After a visit to the city of Santiago de Queretaro, which is also worth seeing, we set up our main camp during these fascinating but also – because of the many people – very tiring days in the well-known picture-book city of San Miguel de Allende, where we also briefly meet our travel friends Tabea and Werner again. The city has perfectly preserved colonial buildings, the exposed location on a mountainside offers great views and the high number of North Americans (gringos) who have settled here ensures nice shops, restaurants and boutique hotels… Each one more beautiful than the other – also because the Mexicans, with their sense of subtlety, also know how to decorate. It’s a feast for the eyes. Exploring the winding streets and courtyards is extremely varied and even after three days we are still discovering new corners.
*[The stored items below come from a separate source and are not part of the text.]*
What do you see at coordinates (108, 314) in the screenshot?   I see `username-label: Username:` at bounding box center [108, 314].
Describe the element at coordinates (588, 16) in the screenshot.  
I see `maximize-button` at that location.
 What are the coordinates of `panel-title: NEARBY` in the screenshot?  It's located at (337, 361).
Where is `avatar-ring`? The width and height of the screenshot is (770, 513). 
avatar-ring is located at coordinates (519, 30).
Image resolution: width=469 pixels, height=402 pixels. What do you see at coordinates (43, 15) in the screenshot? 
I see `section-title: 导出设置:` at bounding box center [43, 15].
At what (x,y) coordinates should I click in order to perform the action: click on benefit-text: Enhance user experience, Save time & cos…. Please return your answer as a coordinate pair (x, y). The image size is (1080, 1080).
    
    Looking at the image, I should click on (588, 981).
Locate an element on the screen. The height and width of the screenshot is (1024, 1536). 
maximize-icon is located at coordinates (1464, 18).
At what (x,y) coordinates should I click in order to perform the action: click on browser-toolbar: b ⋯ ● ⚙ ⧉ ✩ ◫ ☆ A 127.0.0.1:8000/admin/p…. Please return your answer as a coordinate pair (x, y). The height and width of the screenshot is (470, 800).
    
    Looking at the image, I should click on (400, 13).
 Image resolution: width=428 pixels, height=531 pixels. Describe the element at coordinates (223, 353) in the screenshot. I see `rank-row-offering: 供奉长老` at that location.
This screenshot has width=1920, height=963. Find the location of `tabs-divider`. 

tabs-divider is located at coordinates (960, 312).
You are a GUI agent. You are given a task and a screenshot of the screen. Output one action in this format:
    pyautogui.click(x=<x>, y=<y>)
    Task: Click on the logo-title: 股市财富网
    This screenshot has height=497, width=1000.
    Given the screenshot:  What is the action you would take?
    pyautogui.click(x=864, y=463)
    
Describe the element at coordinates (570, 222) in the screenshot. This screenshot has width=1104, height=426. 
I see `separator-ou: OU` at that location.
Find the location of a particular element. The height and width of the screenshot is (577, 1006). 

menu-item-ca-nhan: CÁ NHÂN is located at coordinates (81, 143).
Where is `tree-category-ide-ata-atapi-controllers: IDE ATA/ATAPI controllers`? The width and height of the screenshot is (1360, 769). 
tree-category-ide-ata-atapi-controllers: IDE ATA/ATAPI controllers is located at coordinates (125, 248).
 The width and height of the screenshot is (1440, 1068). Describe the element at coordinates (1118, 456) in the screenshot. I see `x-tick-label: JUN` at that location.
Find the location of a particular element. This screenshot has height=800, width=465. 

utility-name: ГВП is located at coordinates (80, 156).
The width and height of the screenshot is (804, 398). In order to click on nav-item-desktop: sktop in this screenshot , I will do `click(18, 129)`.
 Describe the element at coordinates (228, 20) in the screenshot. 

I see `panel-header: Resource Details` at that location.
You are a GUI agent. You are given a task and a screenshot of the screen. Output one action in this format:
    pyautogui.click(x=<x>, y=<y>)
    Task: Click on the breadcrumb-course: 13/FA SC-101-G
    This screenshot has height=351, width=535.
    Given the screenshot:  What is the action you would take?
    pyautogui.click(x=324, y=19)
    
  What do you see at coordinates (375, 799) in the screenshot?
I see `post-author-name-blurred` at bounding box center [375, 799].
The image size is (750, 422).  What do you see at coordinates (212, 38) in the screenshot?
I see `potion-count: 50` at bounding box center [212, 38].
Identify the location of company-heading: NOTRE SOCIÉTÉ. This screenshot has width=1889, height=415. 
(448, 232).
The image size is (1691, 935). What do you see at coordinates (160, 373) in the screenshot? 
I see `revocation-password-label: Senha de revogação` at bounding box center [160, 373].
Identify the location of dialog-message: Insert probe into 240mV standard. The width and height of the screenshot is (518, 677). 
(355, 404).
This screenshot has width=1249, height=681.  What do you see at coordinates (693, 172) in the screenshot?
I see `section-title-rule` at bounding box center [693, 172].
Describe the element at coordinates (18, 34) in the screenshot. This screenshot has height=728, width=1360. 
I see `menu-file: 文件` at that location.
Day by day the people are becoming more numerous… the celebrations around the days of commemoration are without a doubt the highlight of the year here… and in the evening we fall completely exhausted into Shujaa’s bed, which we have parked well in a central but quiet parking lot.

A short detour for a day to the neighboring colonial town of Guanajuato is another highlight: completely different to San Miguel… more morbid, more run-down and less spruced up, more authentic and much, much more chaotic. We actually wanted to attend the evening processions here, but we are so exhausted from sightseeing that we have to take a day’s break at a quiet lake before we end the last day of the Dias in San Miguel de Allende.